# TRECHO DA FONTE

“Eu Sou um Monstro”: Uma Odisseia Artística por Fause Haten chega no Pompeia

27/03/2024

Compartilhe:

“Eu sou um Monstro é um trabalho de olho no olho, de encontro, de pessoalidades e individalidades. Um trabalho que busca o pequeno, o sensível, a sensível, a síntese do encontro com uma história e a reflexão que ela pode causar.”

Em uma exploração profunda e íntima das facetas do ser criativo, Fause Haten nos convida a mergulhar no universo de “Eu Sou um Monstro”, uma obra que desafia os limites entre teatro, performance e artes visuais. Esta peça, a terceira e mais provocativa da trilogia autoral de Haten, nos leva a uma jornada pelo íntimo de artistas icônicos, refletindo a própria experiência multifacetada do autor como designer de moda, ator e artista visual. 

Haten abraça esta monstruosidade, reivindicando-a como símbolo de transgressão e inovação. “Eu Sou um Monstro” fala diretamente ao coração daqueles que se aventuram pelo desconhecido, pelos domínios onde a arte desafia, provoca e transforma. 

“Eu Sou um Monstro” emerge como um espelho da alma artística, inspirada pela vida da figura enigmática de Francis Bacon, e alimentada pela própria vivência de Haten. A peça desdobra-se em uma narrativa que flerta com a autobiografia, entrelaçando as vidas de seus personagens com a do próprio criador, num diálogo que questiona a essência da criação, da monstruosidade e da beleza que reside no ato de criar.

# LISTAGEM DE DADOS
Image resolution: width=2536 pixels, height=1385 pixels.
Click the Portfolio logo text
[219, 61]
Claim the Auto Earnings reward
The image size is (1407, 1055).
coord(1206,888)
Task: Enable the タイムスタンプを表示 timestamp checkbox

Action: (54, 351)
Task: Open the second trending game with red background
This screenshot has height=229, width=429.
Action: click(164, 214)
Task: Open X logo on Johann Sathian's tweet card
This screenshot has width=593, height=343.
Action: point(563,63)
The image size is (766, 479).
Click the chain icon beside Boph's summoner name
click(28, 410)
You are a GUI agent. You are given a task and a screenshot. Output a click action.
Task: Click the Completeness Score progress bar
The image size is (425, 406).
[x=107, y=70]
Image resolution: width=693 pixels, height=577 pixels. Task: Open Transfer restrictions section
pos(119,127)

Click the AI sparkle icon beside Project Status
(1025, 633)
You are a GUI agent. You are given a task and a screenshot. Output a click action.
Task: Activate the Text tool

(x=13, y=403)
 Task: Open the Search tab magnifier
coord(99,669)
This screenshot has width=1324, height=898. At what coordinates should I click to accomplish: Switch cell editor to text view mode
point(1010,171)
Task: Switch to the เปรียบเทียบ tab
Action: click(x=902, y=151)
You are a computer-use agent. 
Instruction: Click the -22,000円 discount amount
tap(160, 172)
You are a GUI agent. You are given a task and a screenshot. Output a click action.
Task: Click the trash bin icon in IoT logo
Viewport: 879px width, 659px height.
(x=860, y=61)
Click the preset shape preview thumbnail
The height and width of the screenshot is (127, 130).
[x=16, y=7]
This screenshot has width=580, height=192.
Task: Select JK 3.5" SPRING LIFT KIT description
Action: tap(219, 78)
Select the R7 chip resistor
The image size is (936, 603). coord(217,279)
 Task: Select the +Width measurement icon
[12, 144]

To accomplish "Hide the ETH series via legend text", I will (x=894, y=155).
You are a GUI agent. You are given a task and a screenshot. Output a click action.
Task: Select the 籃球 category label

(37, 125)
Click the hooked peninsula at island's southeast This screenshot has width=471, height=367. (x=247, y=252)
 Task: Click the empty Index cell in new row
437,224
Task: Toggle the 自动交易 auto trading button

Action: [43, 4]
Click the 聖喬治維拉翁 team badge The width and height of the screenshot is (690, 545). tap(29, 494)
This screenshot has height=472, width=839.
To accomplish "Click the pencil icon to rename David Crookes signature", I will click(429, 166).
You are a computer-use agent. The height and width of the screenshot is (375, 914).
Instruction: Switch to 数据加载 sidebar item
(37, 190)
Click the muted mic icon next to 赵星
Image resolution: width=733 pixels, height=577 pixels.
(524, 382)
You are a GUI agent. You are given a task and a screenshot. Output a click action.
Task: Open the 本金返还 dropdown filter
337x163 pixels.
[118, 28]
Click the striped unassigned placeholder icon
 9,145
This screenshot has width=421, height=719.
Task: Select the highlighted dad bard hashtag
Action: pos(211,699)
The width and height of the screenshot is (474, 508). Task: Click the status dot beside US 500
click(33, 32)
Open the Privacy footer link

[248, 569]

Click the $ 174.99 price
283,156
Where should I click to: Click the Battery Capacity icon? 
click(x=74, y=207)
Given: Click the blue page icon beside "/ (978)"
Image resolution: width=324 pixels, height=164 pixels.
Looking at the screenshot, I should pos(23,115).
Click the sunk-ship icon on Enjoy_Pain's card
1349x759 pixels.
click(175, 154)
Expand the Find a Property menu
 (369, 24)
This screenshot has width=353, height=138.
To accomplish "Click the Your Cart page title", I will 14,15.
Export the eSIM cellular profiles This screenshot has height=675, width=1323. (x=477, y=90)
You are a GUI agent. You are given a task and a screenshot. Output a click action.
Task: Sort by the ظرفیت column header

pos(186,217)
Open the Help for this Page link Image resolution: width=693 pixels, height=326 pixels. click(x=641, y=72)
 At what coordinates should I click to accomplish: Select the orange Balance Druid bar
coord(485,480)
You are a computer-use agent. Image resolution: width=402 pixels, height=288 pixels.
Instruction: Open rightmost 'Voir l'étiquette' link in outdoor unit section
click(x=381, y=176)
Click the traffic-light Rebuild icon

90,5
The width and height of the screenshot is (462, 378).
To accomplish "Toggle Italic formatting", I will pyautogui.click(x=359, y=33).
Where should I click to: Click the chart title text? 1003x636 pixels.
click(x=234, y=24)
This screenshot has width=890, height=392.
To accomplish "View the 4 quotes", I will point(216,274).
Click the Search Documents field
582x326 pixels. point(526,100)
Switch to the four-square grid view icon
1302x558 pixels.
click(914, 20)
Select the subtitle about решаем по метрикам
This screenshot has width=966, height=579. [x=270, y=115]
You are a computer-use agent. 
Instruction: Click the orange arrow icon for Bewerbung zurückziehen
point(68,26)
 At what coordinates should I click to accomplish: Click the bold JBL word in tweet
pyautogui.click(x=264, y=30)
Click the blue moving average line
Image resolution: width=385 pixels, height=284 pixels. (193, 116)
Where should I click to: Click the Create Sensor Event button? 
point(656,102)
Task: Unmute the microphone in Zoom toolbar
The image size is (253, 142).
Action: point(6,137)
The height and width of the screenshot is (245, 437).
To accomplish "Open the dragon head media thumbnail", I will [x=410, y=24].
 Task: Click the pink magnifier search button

# CONJUNTO DE TAREFAS
[a] Segundo o trecho sobre a peça “Eu Sou um Monstro”, que posição essa obra ocupa na trilogia autoral de Fause Haten?
[b] Indique se cada afirmação abaixo está de acordo com o trecho sobre a peça “Eu Sou um Monstro”, respondendo sim ou não e citando literalmente as palavras do trecho que decidem a questão: (i) a peça foi inspirada pela vida de Francis Bacon; (ii) Fause Haten atua somente como designer de moda; (iii) a obra se restringe ao campo do teatro.
[c] Dê continuidade ao trecho sobre a peça “Eu Sou um Monstro” a partir da última frase apresentada.

# RESPOSTAS
[a] É a terceira e mais provocativa peça da trilogia autoral de Haten.

[b]
(i) Sim: “inspirada pela vida da figura enigmática de Francis Bacon”.
(ii) Não: “como designer de moda, ator e artista visual”.
(iii) Não: “uma obra que desafia os limites entre teatro, performance e artes visuais”.

[c]
A jornada de Haten neste trabalho é uma solitária, embora rica em colaborações pontuais que enriquecem o tecido de sua criação. O processo é íntimo, uma constante fermentação de ideias que habitam o criador até se materializarem em cena. “Eu Sou um Monstro” nasce dessa introspecção, revelando-se em camadas de significado que convidam o espectador a um encontro singular com o artista e sua obra. 

Eu sou o Monstro
Foto: Fause Haten



O artista respondeu algumas pergunta sobre seu processo criativo e obras:

Fause, esse é o seu terceiro trabalho no teatro?

Trabalhos autorais sim, esse é o meu terceiro texto. Os 3 são solos com textos e direção minhas, além do fato de a minha persona sempre estar presente no palco e no texto como personagem.

Eu inclusive considero que são uma trilogia. “A Feia Lulu” (2014) era um texto que tratava da vida de um estilista de moda, Yves Saint Laurent. “Lili Marlene, um anti Musical” (2017) conta a história de um ator transformista, o Lili. E “Eu sou um Monstro” trata de um acontecimento na vida de um artista visual.

Essas escolhas não foram propositais, acabaram acontecendo, mas como eu sou estilista de moda, ator e artista plástico, tem sido uma ótima oportunidade pensar essas vidas no palco em paralelo à minha.

E por que são sempre solos? Seu processo é coletivo ou solitário?

O “Lili Marlene” eu tinha uma banda no palco comigo, e em “A Feia Lulu” eu tinha uma atriz convidada que fazia uma participação, mas de fato eram quase solos.

Eu vivo em estado permanente de criação. Tenho os textos 24h por dia se desenvolvendo dentro de mim. Como tenho um entendimento cênico, já vou escrevendo e pensando espacialmente e esteticamente o trabalho. Eu vou pesquisando, tenho ideias, escrevo, faço imagens, faço pequenas performances e vou juntando esse material.

Quando eu menos vejo, o trabalho está pronto e não tem nenhum outro criador comigo no processo. Pelo menos não na criação central. Mas tenho parcerias importantes de artistas que estão sempre por perto e na hora de subir no palco uma série de parceiros geniais tem me acompanhado e contribuído com minhas obras.

Nos últimos tempos, tenho pensado em exercitar outros processos também, quero mais gente comigo na criação, em cena e também penso em dirigir sem estar em cena.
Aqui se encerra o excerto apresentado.